Toby Young Toby Young

Status Anxiety | 29 October 2011

At last, I have my very own cyber-stalker

issue 29 October 2011

I’ve finally arrived. No, I’m not talking about being in Who’s Who or going on Desert Island Discs. I’m talking about a stalker.

Okay, ‘stalker’ is a slight exaggeration. The woman in question hasn’t actually started going through my bins. She’s more of a cyber-stalker. For the past week or so, she’s sent me a message on Twitter roughly once an hour and, oh boy, are they abusive. I’m a ‘racist’, apparently, not to mention a ‘meeja tart’, a ‘half-rate novelist’ and ‘a joke’. And that’s just the stuff I can repeat in public. The extraordinary thing is, she writes for the Guardian and the New Statesman.

The whole saga started when the Evening Standard ran a story saying that the West London Free School had sent home an African-Caribbean boy because he turned up at school with an inappropriate haircut. He’d had a ‘number one’, which is explicitly forbidden by the school rules, just as it is in hundreds of schools up and down the country. No big deal. He was allowed back the following day and then we broke up for half term. But, somehow, the story ended up in the Standard and, inevitably, it was picked up by the Guardian where it was read by this left-wing loon.

## Data extract
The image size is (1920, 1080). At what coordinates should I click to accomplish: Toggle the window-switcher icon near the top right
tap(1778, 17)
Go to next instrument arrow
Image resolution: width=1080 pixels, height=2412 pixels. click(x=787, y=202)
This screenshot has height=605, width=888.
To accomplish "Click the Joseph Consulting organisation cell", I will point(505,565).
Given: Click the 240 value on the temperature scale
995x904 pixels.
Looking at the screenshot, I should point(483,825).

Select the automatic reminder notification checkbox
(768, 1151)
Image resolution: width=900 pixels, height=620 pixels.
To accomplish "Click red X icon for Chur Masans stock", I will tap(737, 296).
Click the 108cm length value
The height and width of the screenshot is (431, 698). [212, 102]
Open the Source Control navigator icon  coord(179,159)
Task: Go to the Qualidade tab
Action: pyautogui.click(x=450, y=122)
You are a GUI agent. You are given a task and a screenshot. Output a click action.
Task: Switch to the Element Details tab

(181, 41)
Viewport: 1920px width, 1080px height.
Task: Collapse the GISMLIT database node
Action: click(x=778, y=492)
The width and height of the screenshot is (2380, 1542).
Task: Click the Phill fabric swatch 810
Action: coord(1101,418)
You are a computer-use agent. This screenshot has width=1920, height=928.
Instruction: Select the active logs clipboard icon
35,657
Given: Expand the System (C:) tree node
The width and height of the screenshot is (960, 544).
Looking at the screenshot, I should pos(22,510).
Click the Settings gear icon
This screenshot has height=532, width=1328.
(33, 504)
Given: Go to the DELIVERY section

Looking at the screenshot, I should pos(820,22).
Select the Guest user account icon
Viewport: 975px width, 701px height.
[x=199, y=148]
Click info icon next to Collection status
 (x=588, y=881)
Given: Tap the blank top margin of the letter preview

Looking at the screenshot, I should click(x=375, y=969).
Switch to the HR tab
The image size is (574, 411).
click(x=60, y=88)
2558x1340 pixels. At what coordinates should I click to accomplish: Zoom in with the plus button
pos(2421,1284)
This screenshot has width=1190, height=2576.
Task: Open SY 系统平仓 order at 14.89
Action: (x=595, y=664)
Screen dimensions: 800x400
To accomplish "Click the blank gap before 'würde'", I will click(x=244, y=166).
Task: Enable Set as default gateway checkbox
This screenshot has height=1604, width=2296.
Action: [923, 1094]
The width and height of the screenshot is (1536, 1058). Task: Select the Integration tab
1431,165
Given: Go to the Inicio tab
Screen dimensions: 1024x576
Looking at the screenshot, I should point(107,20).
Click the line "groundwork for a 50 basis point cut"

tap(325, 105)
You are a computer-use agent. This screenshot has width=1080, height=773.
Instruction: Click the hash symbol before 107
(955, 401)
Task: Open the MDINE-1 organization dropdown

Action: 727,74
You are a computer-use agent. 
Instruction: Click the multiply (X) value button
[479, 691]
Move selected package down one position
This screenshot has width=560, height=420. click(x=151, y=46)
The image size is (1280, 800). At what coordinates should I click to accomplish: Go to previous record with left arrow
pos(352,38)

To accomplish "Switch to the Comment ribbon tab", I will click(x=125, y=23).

## Work to complete
[1] From the cyber-stalker column above the records, return the passage that begins at the words "At last, I have" and stops after the words "the New Statesman.".
[2] In the cyber-stalker column, turn the paragraph beginning "The whole saga started" into a short bulleted list that keeps its main facts.

## Task-by-task outputs
[1]
At last, I have my very own cyber-stalker

issue 29 October 2011

I’ve finally arrived. No, I’m not talking about being in Who’s Who or going on Desert Island Discs. I’m talking about a stalker.

Okay, ‘stalker’ is a slight exaggeration. The woman in question hasn’t actually started going through my bins. She’s more of a cyber-stalker. For the past week or so, she’s sent me a message on Twitter roughly once an hour and, oh boy, are they abusive. I’m a ‘racist’, apparently, not to mention a ‘meeja tart’, a ‘half-rate novelist’ and ‘a joke’. And that’s just the stuff I can repeat in public. The extraordinary thing is, she writes for the Guardian and the New Statesman.

[2]
- The Evening Standard reported that the West London Free School had sent an African-Caribbean boy home for an inappropriate haircut.
- He had a "number one," which the school rules explicitly forbid, as do those of hundreds of schools around the country.
- He was allowed back the following day, and then the half-term break began.
- The Guardian picked up the story, and the woman read it there.